New developments in grain storage and handling, the increasing role of Latin America in international grain trade and future expectations were among the topics discussed at the meeting, which featured renowned speakers from all over the world.

Speakers included Juan José Bertero of the Santa Fe Production Ministry; Armando Casalins of the Storage Owners Federation; Dirk Maier, head of the Department of Grain Science and Industry at Kansas State University; and Luis Schiaffino, transport engineer of the Chilean company SOPRODI. Also attending JORNATEC 2010 were representatives of the Grain Elevator and Processing Society (GEAPS), the North American-based organization that also serves the postharvest grain industry.
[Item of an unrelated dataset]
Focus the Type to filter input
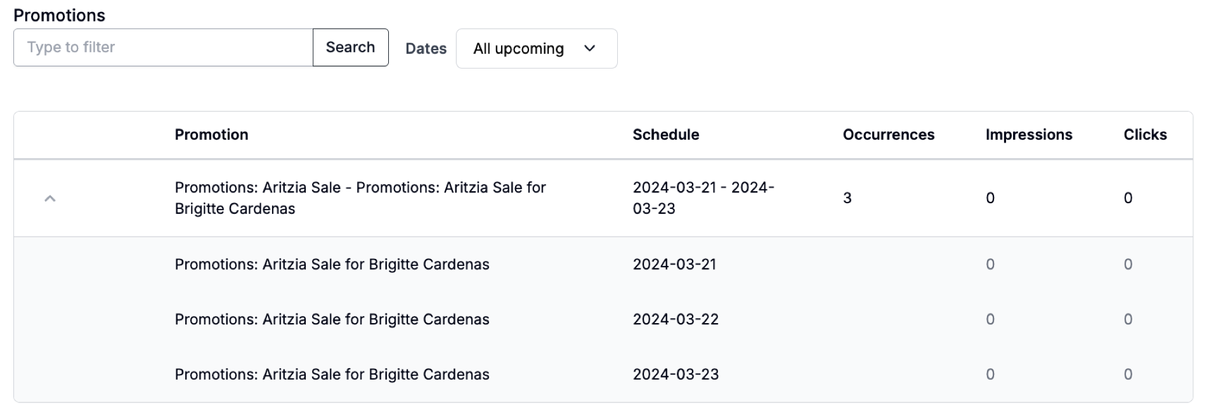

GEAPS President Rick Krier and Marc "Buzz" Tourangeau, president of GEAPS’ international board, presented a plaque commemorating APOSGRAN’s 25th anniversary to the organization’s president, Argentine Ricardo Biancotti, who was also given a GEAPS jacket.


Two of the most prominent organizations in the Argentine agriculture sector — the National Agropecuary Technology Institute Balcarce Research Station (INTA) and the National Service of Agrifoods Health and Quality (SENASA) — were among the featured presenters at JORNATEC.

Ricardo Bartosik, grain handling and storing national project coordinator of INTA, presented a new development for popcorn drying in silos.

"Popcorn is highly sensitive to the drying process and the post-harvest operation can notably affect the grain quality," Bartosik said. Argentina produces between 150,000 and 190,000 tonnes of popcorn a year, of which 95% is exported.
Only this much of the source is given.